What 5G is
5G is the fifth generation of mobile internet (5G). It offers:
- much faster digital download and upload speeds
- wider coverage
- more stable connections than we have now
- greater capacity, allowing thousands of devices in a small area to connect at the same time
Find out more about 5G on the Ofcom website.
The council has a vital role to play in encouraging economic development in the city. Better digital connectivity is a key part of this. It’s important as our local economy specialises in the creative, digital and IT sectors.
We’re keen to develop the most up-to-date and effective mobile and wireless technology for work premises in the city.
Our residents also expect this in their homes and on their phones.
Public health guidance
A report on the health effects of 5G was discussed by the Health and Wellbeing Board on 28 January 2020.
Public Health England (PHE) provides expert advice on public health matters relating to mobile phone technology.
We've been working with PHE to get the latest information and guidance to understand whether there are any health risks for the public.
From the evidence PHE say that the current exposure of radio waves to the general public is well within the international health-related guideline levels that the UK uses.
When adding 5G to an existing network or in a new area, exposure to radio waves is low because installing masts must follow public exposure guidelines.
These guidelines written by the International Commission on Non-Ionizing Radiation Protection (ICNIRP) have the support of:
- UK Government
- European Union
- World Health Organisation.
As such there are no consequences for public health.
Public health guidance is not something planners can consider in deciding applications, but applications for masts should include a certificate of ICNIRP compliance.
All UK mobile phone network operators must follow Public Health England guidance on 5G.
There is also no evidence that 5G causes damage to wildlife.
Applications to install 5G masts
Permission to install 5G masts
The council, as a planning authority, has to follow central government planning policy and decide each application for a new mast on its merits.

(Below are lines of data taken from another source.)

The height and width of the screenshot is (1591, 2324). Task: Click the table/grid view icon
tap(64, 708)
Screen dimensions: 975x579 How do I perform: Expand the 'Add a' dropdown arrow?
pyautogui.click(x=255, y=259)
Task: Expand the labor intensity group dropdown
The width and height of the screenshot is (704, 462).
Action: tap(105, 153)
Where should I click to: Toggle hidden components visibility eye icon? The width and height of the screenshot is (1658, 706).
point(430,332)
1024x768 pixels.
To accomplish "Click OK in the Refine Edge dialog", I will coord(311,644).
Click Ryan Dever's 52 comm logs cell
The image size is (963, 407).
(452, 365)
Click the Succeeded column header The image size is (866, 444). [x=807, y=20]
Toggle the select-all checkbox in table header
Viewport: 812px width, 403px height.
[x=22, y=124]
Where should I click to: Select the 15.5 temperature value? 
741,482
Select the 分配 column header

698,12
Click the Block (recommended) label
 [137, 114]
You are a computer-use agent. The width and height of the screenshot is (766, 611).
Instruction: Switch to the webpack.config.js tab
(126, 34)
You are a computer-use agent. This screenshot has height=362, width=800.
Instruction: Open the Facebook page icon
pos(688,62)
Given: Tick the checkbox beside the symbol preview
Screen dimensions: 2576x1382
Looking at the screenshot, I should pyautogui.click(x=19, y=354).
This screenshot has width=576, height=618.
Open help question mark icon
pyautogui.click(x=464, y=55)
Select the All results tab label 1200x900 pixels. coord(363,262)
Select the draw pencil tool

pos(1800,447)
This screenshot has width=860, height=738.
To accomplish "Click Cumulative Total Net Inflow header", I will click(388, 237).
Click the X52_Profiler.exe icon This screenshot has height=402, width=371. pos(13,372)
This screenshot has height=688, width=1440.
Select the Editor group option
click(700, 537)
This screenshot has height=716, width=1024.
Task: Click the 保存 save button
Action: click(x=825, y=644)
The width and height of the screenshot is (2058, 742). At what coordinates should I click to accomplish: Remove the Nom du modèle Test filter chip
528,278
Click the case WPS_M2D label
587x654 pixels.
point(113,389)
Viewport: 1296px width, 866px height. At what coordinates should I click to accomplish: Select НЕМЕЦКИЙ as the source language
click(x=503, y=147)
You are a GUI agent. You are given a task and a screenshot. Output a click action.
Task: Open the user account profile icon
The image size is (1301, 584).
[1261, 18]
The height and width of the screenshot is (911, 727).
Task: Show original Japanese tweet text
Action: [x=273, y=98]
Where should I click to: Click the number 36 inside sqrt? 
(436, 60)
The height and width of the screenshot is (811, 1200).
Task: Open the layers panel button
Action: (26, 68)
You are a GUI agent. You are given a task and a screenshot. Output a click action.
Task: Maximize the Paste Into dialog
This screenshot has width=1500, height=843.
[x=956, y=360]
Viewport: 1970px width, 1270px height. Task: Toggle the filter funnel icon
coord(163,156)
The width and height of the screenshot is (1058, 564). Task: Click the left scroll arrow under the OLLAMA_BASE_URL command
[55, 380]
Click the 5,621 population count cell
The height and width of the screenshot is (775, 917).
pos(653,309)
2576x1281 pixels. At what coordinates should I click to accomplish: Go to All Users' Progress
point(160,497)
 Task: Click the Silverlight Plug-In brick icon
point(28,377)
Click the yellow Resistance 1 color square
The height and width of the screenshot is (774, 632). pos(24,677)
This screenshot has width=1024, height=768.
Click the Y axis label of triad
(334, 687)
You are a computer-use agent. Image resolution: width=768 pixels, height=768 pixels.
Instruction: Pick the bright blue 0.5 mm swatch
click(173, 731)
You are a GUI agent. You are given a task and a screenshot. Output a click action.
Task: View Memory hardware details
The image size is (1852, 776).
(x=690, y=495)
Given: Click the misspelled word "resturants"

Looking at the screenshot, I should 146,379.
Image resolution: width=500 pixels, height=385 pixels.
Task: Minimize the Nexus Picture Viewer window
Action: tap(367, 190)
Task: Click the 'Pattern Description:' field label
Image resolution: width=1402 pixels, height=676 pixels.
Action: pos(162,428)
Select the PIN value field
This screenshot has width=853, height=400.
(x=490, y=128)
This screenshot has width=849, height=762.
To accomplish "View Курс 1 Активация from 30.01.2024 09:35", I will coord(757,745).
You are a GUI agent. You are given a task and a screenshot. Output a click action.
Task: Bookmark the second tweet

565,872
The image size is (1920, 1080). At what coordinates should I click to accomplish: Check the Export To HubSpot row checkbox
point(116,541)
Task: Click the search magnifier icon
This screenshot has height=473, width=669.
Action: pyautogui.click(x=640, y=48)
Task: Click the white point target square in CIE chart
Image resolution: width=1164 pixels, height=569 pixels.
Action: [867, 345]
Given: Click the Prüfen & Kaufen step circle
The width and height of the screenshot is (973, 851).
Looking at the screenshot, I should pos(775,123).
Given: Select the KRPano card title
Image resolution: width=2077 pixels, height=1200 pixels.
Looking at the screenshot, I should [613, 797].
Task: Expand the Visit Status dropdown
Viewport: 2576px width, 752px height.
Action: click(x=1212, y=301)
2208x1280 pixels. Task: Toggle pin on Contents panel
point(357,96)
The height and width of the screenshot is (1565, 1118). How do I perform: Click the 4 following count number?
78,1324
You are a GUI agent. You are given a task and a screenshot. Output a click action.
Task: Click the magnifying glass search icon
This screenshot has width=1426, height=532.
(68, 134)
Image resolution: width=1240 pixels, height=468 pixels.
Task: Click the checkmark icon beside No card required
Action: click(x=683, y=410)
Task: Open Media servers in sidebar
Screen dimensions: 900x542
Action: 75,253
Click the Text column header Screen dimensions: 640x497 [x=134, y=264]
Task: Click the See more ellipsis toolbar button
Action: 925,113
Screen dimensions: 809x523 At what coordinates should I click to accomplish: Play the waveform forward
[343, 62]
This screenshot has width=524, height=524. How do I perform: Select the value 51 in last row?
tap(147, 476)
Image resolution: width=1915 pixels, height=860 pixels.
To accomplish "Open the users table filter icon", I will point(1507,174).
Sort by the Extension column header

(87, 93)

Most applications for telecommunications masts don't need planning permission when sent in for prior approval. This rule is set by government. This means council planners can only look at the siting and appearance of a mast when considering their decision.
They will also only consider any comments from residents that relate to these specific things.
What prior approval is
Prior approval means that a developer has to seek approval from the local planning authority (the council) that particular parts of the development are acceptable before work can begin.
This applies to the installation, alteration or replacement of any electronic communications equipment (including upgrades to existing masts).
The kinds of things that we can consider under siting include:
- the height in relation to surrounding land
- whether it is in a National Park or Conservation Area
- the structures or buildings
- how close it is to residential property
The sort of things we can consider under appearance include:
More information about prior approval is available on the gov.uk website.
Making decisions within the time limit
If the council does not decide the application within 56 days from receiving it, the application is accepted straight away and the build of the mast can go ahead.
This tight timescale means it isn't possible for the planning committee to consider these applications.
So that approval isn’t given straight away by mistake, which is what the law says must happen if a deadline is missed, the head of planning and council planning officers deal with these decisions.
When masts need planning permission
Masts will need planning permission if they are:
- over 25 metres in height from ground level
- over 15 metres in height on a building
In most instances 5G technology allows for shorter and smaller masts that can be incorporated into existing street furniture (such as lamp posts). 5G masts are therefore more likely not to need full planning permission.
Where to find applications
Service update on Planning Application for 5G Mast at Park Lodge, Hove
During processing, it has come to light that the applicant did not issue prior notification letters to the leaseholders in the flats before applying. There is ongoing debate with the planning agent on this technical planning law matter, which needs to be clarified and resolved. The council has therefore decided to make the application invalid. This means that we will not be able to determine the application by the 16 August.
By making it invalid, the record will be removed from the public part of the planning register, along with all of the comments received by members of the public. This information will not be deleted and will be re-published when the technical issue is resolved, along with a new determination date.